The Anastasia Beverly Hills eyeshadow palette followed in August 2019, designed specifically to work on dark and deep-dark complexions, with Aina noting that her priority was serving that underserved market even though the palette was designed to work broadly.
FORVR Mood: building the brand
The brand partnerships built Aina's profile. They also funded the four years she and her partner Denis Asamoah, who has an investment banking background, spent building FORVR Mood, a luxury self-care brand that they self-funded entirely. "We were funding ourselves but then also trying to activate other products," she told one interviewer. "And when you're your own investor things just take time." She has acknowledged the capital outlay was significant, describing it only as "a lot of freaking money" and "the best freaking money I've ever spent."
FORVR Mood launched in August 2020, in the middle of the COVID-19 pandemic, with four scents: Hard to Get, I Am Her, NDA and You Remind Me. Before the launch, 45,000 customers were already on a waitlist. The brand opened at Sephora and generated $700,000 in its first four hours. Within a year, it had sold 200,000 candles with an average order value of $95. Revenue reached $6 million within a year of launch.

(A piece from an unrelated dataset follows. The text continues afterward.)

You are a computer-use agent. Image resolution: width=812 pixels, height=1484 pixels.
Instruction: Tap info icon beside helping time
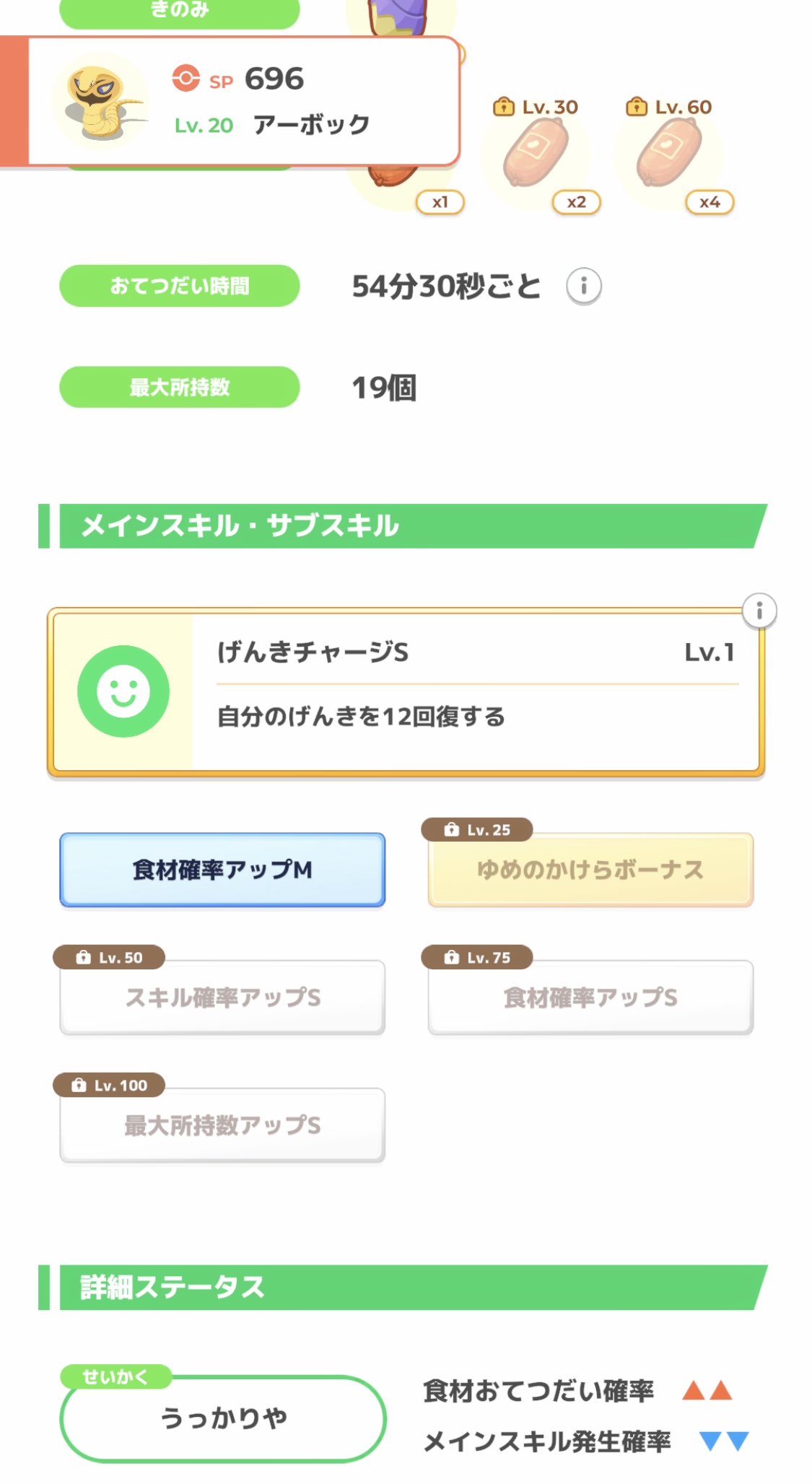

The brand's positioning was deliberate. Aina wanted it centred on Black women being taken care of. "I really wanted to center Black women being taken care of at the forefront, because that's something that I didn't really see a lot," she explained. The product line expanded from candles and fragrances into skincare and lifestyle, with subsequent drops continuing to sell out. FORVR Mood's Fine Fragrance Line, when it debuted at Sephora stores nationally, sold out within hours.
Beyond beauty
Aina has since extended into entertainment. She served as executive producer and star of "The Black Beauty Effect," a Netflix docuseries exploring the role of Black women in creating social change through beauty. She has also built a luxury lifestyle vertical, Lavishly Jackie, across Instagram, TikTok and YouTube, focusing on home and lifestyle content.
In May 2021, she interviewed President Joe Biden on the subject of COVID-19 vaccination, a moment that illustrated the distance she had travelled from the Army base apartment in Hawaii where it all started.
She married Denis Asamoah in October 2024, more than five years after their engagement. He had proposed on a private rooftop in New York. They run FORVR Mood together.
The brand she built, the following she cultivated and the collaborations she engineered did not happen because the industry was generous. They happened because she was persistent, because she was right, and because she understood, from the beginning, that the women the industry was ignoring had money to spend and faces that deserved to be seen.